Dynamic MetaStacker: A Robust Stacking Ensemble Model with Confidence-Penalized Learning for Enhanced Classification Accuracy
摘要
The type of ensemble learning called stacking enhances the classification of patterns by amalgamation of various algorithms. However, traditional stacking models are occasionally faced with the potential of having high confidence levels in inaccurate predictions, hence lowering the reliability especially in sensitive areas such as the medical field. While basic methods such as bagging and boosting solve issues of both bias and variance, they do not contain any means to prevent overconfidence, and applying linear meta-learners reduces the capacity to identify intricate patterns. We present Dynamic MetaStacker a new type of ensemble classifier where decision tree, logistic regression, and support vector machine (SVM) are combined with a neural network as the meta-classifier. This approach introduces a specific loss function which punishes for the overconfident predictions, thus enhancing the quality and resistance.
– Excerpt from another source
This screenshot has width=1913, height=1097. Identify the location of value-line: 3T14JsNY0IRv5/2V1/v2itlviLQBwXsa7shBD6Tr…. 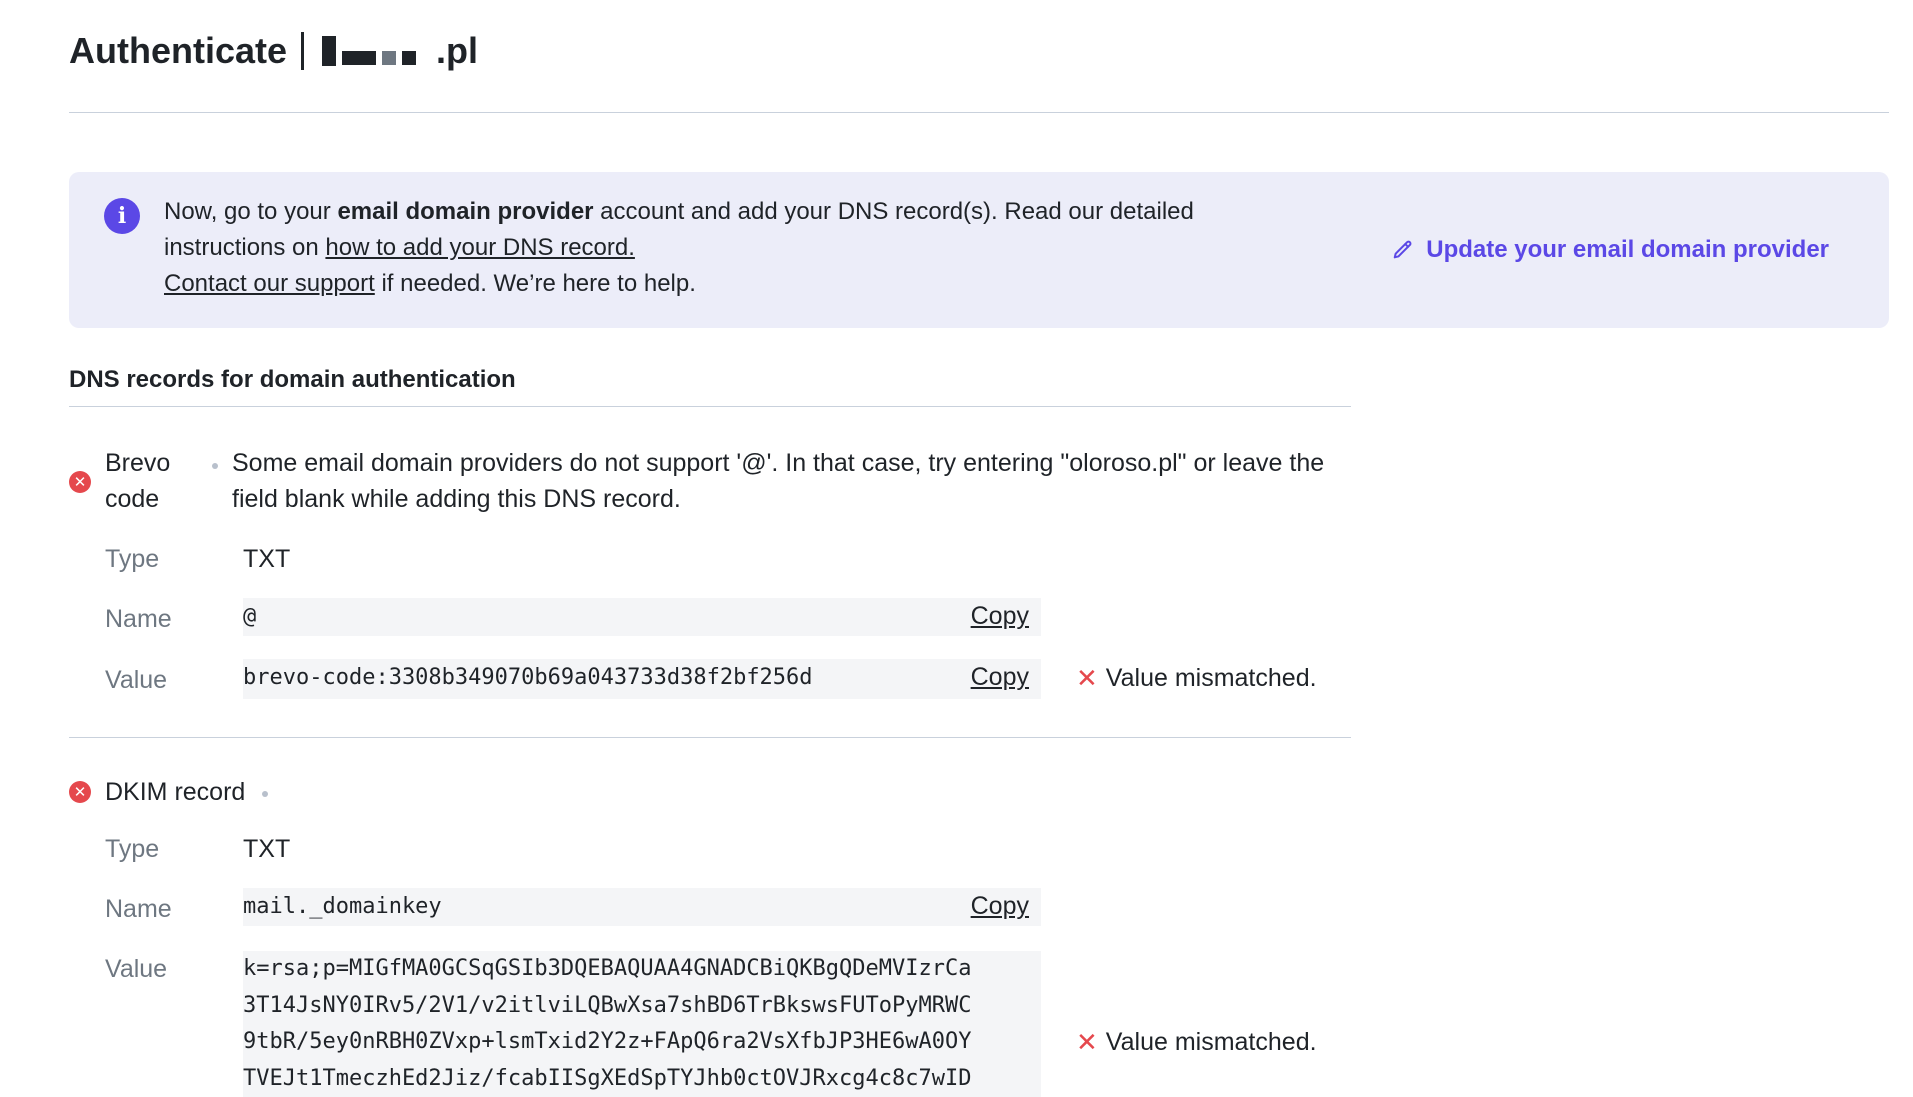
(642, 1006).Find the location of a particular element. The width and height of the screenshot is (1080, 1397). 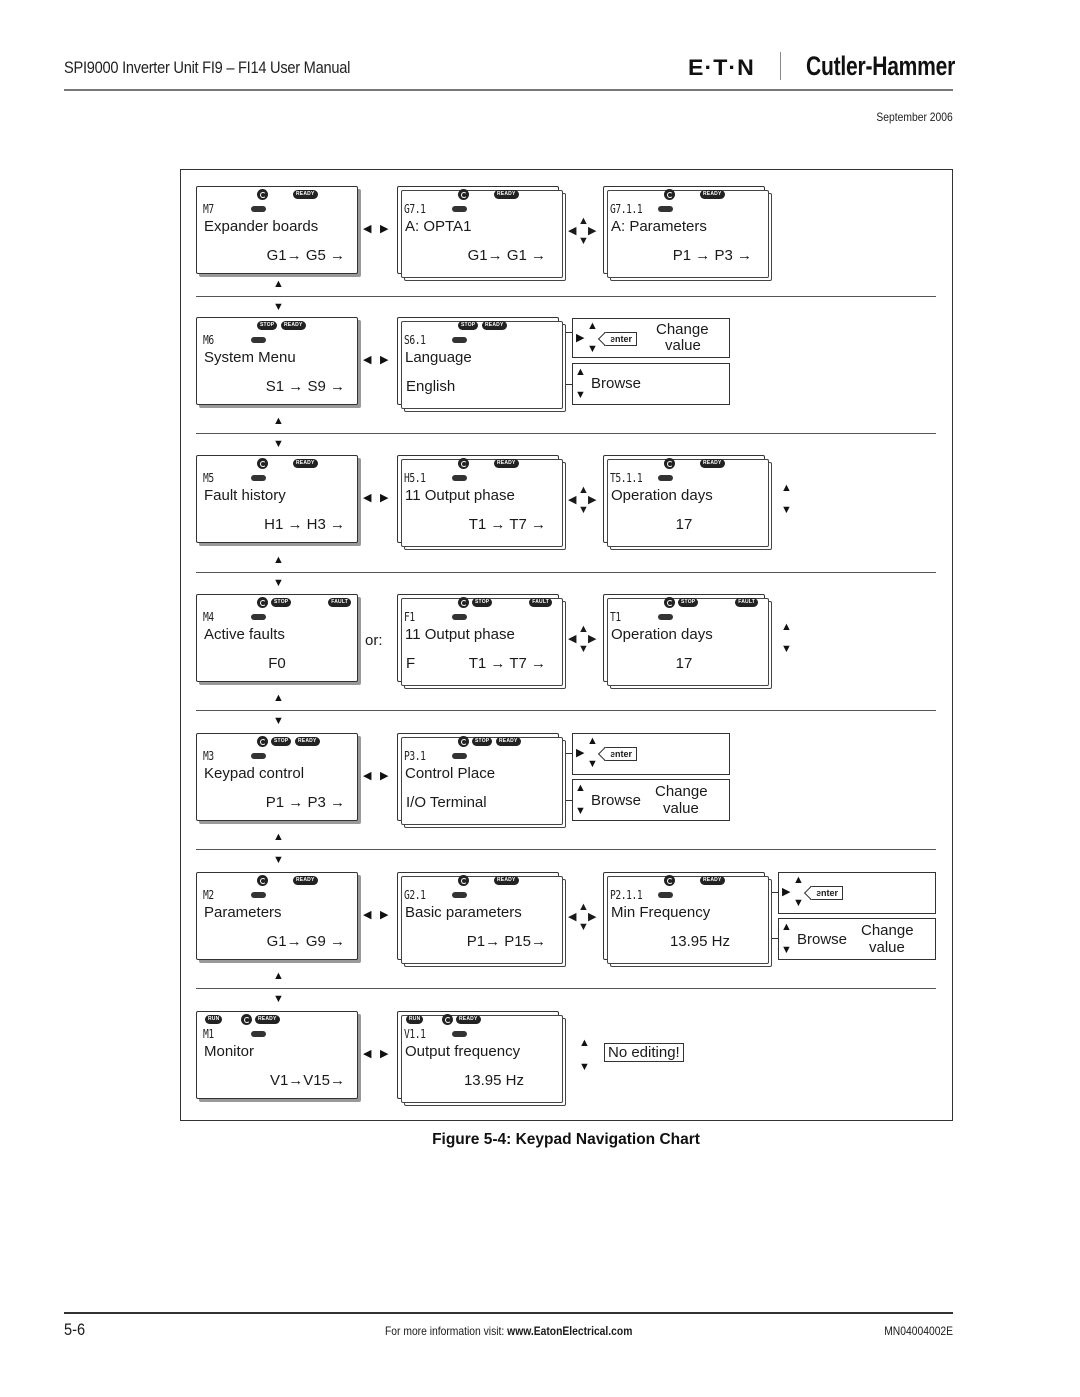

display-line-2-prefix: F is located at coordinates (411, 664).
On Cervical Cancer Risk Factors Dataset, Dynamic MetaStacker outperformed all other base learners and traditional stacking modes as follows; improved accuracy by 4. 5%, and recall by 6. 3%. Specifically, the misclassification rates were eliminated and the confidence-penalized loss function also improved reliability. It is well illustrated from the above results that the model is feasible to work with high imbalanced datasets; it can therefore be utilized to provide superior performance for critical applications such as medical diagnosis.